The problem that I am attempting to solve is to reconcile rates applied to the actual accounts shown in "AccountTable" versus what the should be set in "RateTable". For each Account its rate can be set at different levels, either at the Account level or at the Parent level. More than one account can be linked to the same parent but it would differ by currency for example.

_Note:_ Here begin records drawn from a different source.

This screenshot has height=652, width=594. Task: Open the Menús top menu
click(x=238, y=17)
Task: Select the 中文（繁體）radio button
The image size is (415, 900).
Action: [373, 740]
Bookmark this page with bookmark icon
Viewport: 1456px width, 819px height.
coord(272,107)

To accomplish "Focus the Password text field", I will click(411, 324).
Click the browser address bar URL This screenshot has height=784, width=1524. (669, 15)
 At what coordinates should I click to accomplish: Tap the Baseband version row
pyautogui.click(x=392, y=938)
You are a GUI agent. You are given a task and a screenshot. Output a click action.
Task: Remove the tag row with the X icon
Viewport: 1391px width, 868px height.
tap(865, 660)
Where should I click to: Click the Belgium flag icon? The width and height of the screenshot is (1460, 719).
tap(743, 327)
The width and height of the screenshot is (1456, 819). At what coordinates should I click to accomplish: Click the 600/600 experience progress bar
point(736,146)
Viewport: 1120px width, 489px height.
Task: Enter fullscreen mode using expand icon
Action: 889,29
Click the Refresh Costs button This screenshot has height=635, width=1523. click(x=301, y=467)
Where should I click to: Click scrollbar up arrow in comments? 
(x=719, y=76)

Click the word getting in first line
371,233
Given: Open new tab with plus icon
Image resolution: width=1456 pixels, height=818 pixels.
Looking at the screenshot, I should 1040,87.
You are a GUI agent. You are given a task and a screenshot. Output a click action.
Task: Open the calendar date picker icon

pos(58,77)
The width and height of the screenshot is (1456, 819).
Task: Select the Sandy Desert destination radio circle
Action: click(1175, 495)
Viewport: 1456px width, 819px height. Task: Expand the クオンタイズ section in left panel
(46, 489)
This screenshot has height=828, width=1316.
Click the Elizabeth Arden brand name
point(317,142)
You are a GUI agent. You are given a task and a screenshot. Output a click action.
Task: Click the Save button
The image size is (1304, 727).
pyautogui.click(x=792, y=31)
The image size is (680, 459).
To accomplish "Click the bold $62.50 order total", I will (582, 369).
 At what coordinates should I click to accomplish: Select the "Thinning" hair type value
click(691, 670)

While I can get it to compare, my solution involves a lot of code which is repeated and its not scalable where this example only looks at 2 different grouping where I could have up to 9 different grouping combo's to compare.
Here is sample AccountTable:
import pandas as pd
import numpy as np
AccountTable = pd.DataFrame([[1234567890,456,'EUR',3.5],
[7854567890,15,'USD',2.7],
[9632587415,56,'GBP',1.4]],
columns = ['Account','ParentID','Cur','Rate'])
AccountTable
Output:
Account ParentID Cur Rate
0 1234567890 456 EUR 3.5
1 7854567890 15 USD 2.7
2 9632587415 56 GBP 1.4
Here is the RateTable:
RateTable = pd.DataFrame([['Account',1234567890,'EUR',3.5], # Rate set at account level and shuold return a match
['ParentID',456,'EUR',3.5], # should be Unused as match found at account level
['ParentID',15,'USD',2.7],# rate set at account level and matches
['ParentID',15,'CAD',1.5],# CAD not in Account Table therfore unused
['Account',9876542190,'EUR',3.5], # Account Table therfore unused
['ParentID',56,'GBP',1.5]], # rate set on parent level but rates don't match so return should be mismatch here
columns = ['Level_Type','ID','Cur','Set_Rate'])
Output:
Level_Type ID Cur Set_Rate
0 Account 1234567890 EUR 3.5
1 ParentID 456 EUR 3.5
2 ParentID 15 USD 2.7
3 ParentID 15 CAD 1.5
4 Account 9876542190 EUR 3.5
5 ParentID 56 GBP 1.5
My solutions is as follows, where I split the RateTable into multiply Dataframes based on the different level. In this case 2 - Account level and Parent Level. Then I left join them independently to the AccountTable using the Groupby function and compare the rates.
option1 = ['Account']
option2 = ['ParentID']
AccountView = RateTable[RateTable['Level_Type'].isin(option1)]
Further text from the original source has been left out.